═══ Task input
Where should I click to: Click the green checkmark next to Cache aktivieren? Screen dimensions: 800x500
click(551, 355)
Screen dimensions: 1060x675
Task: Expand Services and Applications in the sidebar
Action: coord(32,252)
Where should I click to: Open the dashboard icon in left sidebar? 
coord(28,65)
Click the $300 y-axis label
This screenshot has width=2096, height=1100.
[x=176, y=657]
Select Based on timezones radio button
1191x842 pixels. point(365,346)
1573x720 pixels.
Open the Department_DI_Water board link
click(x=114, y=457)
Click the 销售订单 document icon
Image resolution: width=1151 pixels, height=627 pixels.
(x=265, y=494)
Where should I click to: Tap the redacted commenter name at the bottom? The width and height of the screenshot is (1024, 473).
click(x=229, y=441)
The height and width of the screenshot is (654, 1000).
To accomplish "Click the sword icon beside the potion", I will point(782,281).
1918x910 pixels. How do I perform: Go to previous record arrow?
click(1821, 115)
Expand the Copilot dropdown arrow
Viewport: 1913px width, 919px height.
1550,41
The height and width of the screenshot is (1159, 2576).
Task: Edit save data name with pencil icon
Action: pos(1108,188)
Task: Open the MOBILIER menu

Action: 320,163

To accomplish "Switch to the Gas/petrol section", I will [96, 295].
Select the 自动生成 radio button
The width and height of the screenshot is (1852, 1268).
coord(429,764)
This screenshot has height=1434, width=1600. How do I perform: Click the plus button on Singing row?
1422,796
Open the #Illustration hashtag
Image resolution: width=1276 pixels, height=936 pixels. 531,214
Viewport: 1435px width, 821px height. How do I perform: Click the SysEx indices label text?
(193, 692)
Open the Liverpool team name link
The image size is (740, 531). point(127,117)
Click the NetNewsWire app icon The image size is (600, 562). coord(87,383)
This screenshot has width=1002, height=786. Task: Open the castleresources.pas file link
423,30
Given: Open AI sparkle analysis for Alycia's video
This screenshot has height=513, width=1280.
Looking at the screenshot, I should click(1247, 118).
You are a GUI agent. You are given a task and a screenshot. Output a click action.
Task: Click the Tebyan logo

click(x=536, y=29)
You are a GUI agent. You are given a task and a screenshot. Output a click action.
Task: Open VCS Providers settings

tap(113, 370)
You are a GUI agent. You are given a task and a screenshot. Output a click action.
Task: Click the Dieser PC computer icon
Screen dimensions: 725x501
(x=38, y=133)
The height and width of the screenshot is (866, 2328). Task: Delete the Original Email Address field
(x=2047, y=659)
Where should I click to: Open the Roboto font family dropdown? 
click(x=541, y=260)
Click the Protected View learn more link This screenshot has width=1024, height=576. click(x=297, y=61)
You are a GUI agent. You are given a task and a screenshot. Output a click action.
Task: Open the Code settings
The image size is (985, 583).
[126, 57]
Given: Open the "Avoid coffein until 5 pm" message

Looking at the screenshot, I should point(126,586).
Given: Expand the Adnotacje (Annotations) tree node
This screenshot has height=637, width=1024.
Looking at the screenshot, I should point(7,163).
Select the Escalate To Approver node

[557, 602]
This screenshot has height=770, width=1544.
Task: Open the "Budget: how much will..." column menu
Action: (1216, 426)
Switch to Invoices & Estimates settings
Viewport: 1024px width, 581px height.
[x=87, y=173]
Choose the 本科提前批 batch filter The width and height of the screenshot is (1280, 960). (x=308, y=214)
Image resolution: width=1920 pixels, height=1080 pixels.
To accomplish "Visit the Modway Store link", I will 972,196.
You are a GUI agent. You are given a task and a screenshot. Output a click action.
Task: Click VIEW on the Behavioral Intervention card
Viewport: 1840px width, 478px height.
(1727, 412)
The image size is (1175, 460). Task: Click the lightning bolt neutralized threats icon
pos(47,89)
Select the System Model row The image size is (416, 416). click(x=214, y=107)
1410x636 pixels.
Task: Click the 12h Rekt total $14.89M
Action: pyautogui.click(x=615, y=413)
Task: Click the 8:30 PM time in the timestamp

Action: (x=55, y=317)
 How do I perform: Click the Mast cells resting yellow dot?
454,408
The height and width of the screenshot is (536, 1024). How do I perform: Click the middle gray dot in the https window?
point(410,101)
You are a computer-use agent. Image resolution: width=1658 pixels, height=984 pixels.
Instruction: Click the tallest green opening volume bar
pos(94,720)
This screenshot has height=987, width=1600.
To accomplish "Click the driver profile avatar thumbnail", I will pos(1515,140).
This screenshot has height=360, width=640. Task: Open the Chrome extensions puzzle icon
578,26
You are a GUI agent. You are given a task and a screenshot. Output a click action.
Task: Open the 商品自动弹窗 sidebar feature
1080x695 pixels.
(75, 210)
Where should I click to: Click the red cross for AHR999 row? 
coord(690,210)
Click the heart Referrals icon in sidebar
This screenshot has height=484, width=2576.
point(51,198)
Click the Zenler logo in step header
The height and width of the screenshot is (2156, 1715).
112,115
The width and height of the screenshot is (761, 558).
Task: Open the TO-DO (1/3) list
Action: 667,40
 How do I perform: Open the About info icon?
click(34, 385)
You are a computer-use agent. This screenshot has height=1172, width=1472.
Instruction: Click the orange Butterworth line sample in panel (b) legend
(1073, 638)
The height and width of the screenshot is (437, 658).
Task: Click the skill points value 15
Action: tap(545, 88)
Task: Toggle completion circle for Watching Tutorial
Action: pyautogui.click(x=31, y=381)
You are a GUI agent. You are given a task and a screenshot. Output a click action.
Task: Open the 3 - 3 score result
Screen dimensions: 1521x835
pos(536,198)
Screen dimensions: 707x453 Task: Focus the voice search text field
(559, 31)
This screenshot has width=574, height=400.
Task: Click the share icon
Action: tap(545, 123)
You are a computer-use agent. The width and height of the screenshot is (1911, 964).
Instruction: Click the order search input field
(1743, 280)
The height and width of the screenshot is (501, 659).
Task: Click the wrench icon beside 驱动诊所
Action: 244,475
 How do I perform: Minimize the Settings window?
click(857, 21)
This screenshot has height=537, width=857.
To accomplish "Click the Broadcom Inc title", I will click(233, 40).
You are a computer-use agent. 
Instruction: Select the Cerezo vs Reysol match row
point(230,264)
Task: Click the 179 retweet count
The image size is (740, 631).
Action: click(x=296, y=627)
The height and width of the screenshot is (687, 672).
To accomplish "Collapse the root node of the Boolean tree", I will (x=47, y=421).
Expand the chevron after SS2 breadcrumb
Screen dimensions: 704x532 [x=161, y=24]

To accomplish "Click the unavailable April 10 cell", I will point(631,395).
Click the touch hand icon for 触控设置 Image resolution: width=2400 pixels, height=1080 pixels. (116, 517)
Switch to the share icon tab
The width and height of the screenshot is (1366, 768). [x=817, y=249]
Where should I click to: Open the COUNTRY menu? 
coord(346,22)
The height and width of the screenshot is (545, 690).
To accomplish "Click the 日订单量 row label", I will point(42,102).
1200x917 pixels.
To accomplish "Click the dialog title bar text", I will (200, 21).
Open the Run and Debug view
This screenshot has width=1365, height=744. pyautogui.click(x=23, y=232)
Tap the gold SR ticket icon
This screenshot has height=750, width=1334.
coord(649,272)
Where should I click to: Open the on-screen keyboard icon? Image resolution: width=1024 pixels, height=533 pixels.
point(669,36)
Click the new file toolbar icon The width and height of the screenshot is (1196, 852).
══════
** Task description **
Write every record out again, letter for letter.

** Response box **
Where should I click to: Click the green checkmark next to Cache aktivieren? Screen dimensions: 800x500
click(551, 355)
Screen dimensions: 1060x675
Task: Expand Services and Applications in the sidebar
Action: coord(32,252)
Where should I click to: Open the dashboard icon in left sidebar? 
coord(28,65)
Click the $300 y-axis label
This screenshot has width=2096, height=1100.
[x=176, y=657]
Select Based on timezones radio button
1191x842 pixels. point(365,346)
1573x720 pixels.
Open the Department_DI_Water board link
click(x=114, y=457)
Click the 销售订单 document icon
Image resolution: width=1151 pixels, height=627 pixels.
(x=265, y=494)
Where should I click to: Tap the redacted commenter name at the bottom? The width and height of the screenshot is (1024, 473).
click(x=229, y=441)
The height and width of the screenshot is (654, 1000).
To accomplish "Click the sword icon beside the potion", I will point(782,281).
1918x910 pixels. How do I perform: Go to previous record arrow?
click(1821, 115)
Expand the Copilot dropdown arrow
Viewport: 1913px width, 919px height.
1550,41
The height and width of the screenshot is (1159, 2576).
Task: Edit save data name with pencil icon
Action: pos(1108,188)
Task: Open the MOBILIER menu

Action: 320,163

To accomplish "Switch to the Gas/petrol section", I will [96, 295].
Select the 自动生成 radio button
The width and height of the screenshot is (1852, 1268).
coord(429,764)
This screenshot has height=1434, width=1600. How do I perform: Click the plus button on Singing row?
1422,796
Open the #Illustration hashtag
Image resolution: width=1276 pixels, height=936 pixels. 531,214
Viewport: 1435px width, 821px height. How do I perform: Click the SysEx indices label text?
(193, 692)
Open the Liverpool team name link
The image size is (740, 531). point(127,117)
Click the NetNewsWire app icon The image size is (600, 562). coord(87,383)
This screenshot has width=1002, height=786. Task: Open the castleresources.pas file link
423,30
Given: Open AI sparkle analysis for Alycia's video
This screenshot has height=513, width=1280.
Looking at the screenshot, I should click(1247, 118).
You are a GUI agent. You are given a task and a screenshot. Output a click action.
Task: Click the Tebyan logo

click(x=536, y=29)
You are a GUI agent. You are given a task and a screenshot. Output a click action.
Task: Open VCS Providers settings

tap(113, 370)
You are a GUI agent. You are given a task and a screenshot. Output a click action.
Task: Click the Dieser PC computer icon
Screen dimensions: 725x501
(x=38, y=133)
The height and width of the screenshot is (866, 2328). Task: Delete the Original Email Address field
(x=2047, y=659)
Where should I click to: Open the Roboto font family dropdown? 
click(x=541, y=260)
Click the Protected View learn more link This screenshot has width=1024, height=576. click(x=297, y=61)
You are a GUI agent. You are given a task and a screenshot. Output a click action.
Task: Open the Code settings
The image size is (985, 583).
[126, 57]
Given: Open the "Avoid coffein until 5 pm" message

Looking at the screenshot, I should point(126,586).
Given: Expand the Adnotacje (Annotations) tree node
This screenshot has height=637, width=1024.
Looking at the screenshot, I should point(7,163).
Select the Escalate To Approver node

[557, 602]
This screenshot has height=770, width=1544.
Task: Open the "Budget: how much will..." column menu
Action: (1216, 426)
Switch to Invoices & Estimates settings
Viewport: 1024px width, 581px height.
[x=87, y=173]
Choose the 本科提前批 batch filter The width and height of the screenshot is (1280, 960). (x=308, y=214)
Image resolution: width=1920 pixels, height=1080 pixels.
To accomplish "Visit the Modway Store link", I will 972,196.
You are a GUI agent. You are given a task and a screenshot. Output a click action.
Task: Click VIEW on the Behavioral Intervention card
Viewport: 1840px width, 478px height.
(1727, 412)
The image size is (1175, 460). Task: Click the lightning bolt neutralized threats icon
pos(47,89)
Select the System Model row The image size is (416, 416). click(x=214, y=107)
1410x636 pixels.
Task: Click the 12h Rekt total $14.89M
Action: pyautogui.click(x=615, y=413)
Task: Click the 8:30 PM time in the timestamp

Action: (x=55, y=317)
 How do I perform: Click the Mast cells resting yellow dot?
454,408
The height and width of the screenshot is (536, 1024). How do I perform: Click the middle gray dot in the https window?
point(410,101)
You are a computer-use agent. Image resolution: width=1658 pixels, height=984 pixels.
Instruction: Click the tallest green opening volume bar
pos(94,720)
This screenshot has height=987, width=1600.
To accomplish "Click the driver profile avatar thumbnail", I will pos(1515,140).
This screenshot has height=360, width=640. Task: Open the Chrome extensions puzzle icon
578,26
You are a GUI agent. You are given a task and a screenshot. Output a click action.
Task: Open the 商品自动弹窗 sidebar feature
1080x695 pixels.
(75, 210)
Where should I click to: Click the red cross for AHR999 row? 
coord(690,210)
Click the heart Referrals icon in sidebar
This screenshot has height=484, width=2576.
point(51,198)
Click the Zenler logo in step header
The height and width of the screenshot is (2156, 1715).
112,115
The width and height of the screenshot is (761, 558).
Task: Open the TO-DO (1/3) list
Action: 667,40
 How do I perform: Open the About info icon?
click(34, 385)
You are a computer-use agent. This screenshot has height=1172, width=1472.
Instruction: Click the orange Butterworth line sample in panel (b) legend
(1073, 638)
The height and width of the screenshot is (437, 658).
Task: Click the skill points value 15
Action: tap(545, 88)
Task: Toggle completion circle for Watching Tutorial
Action: pyautogui.click(x=31, y=381)
You are a GUI agent. You are given a task and a screenshot. Output a click action.
Task: Open the 3 - 3 score result
Screen dimensions: 1521x835
pos(536,198)
Screen dimensions: 707x453 Task: Focus the voice search text field
(559, 31)
This screenshot has width=574, height=400.
Task: Click the share icon
Action: tap(545, 123)
You are a computer-use agent. The width and height of the screenshot is (1911, 964).
Instruction: Click the order search input field
(1743, 280)
The height and width of the screenshot is (501, 659).
Task: Click the wrench icon beside 驱动诊所
Action: 244,475
 How do I perform: Minimize the Settings window?
click(857, 21)
This screenshot has height=537, width=857.
To accomplish "Click the Broadcom Inc title", I will click(233, 40).
You are a computer-use agent. 
Instruction: Select the Cerezo vs Reysol match row
point(230,264)
Task: Click the 179 retweet count
The image size is (740, 631).
Action: click(x=296, y=627)
The height and width of the screenshot is (687, 672).
To accomplish "Collapse the root node of the Boolean tree", I will (x=47, y=421).
Expand the chevron after SS2 breadcrumb
Screen dimensions: 704x532 [x=161, y=24]

To accomplish "Click the unavailable April 10 cell", I will point(631,395).
Click the touch hand icon for 触控设置 Image resolution: width=2400 pixels, height=1080 pixels. (116, 517)
Switch to the share icon tab
The width and height of the screenshot is (1366, 768). [x=817, y=249]
Where should I click to: Open the COUNTRY menu? 
coord(346,22)
The height and width of the screenshot is (545, 690).
To accomplish "Click the 日订单量 row label", I will point(42,102).
1200x917 pixels.
To accomplish "Click the dialog title bar text", I will (200, 21).
Open the Run and Debug view
This screenshot has width=1365, height=744. pyautogui.click(x=23, y=232)
Tap the gold SR ticket icon
This screenshot has height=750, width=1334.
coord(649,272)
Where should I click to: Open the on-screen keyboard icon? Image resolution: width=1024 pixels, height=533 pixels.
point(669,36)
Click the new file toolbar icon The width and height of the screenshot is (1196, 852).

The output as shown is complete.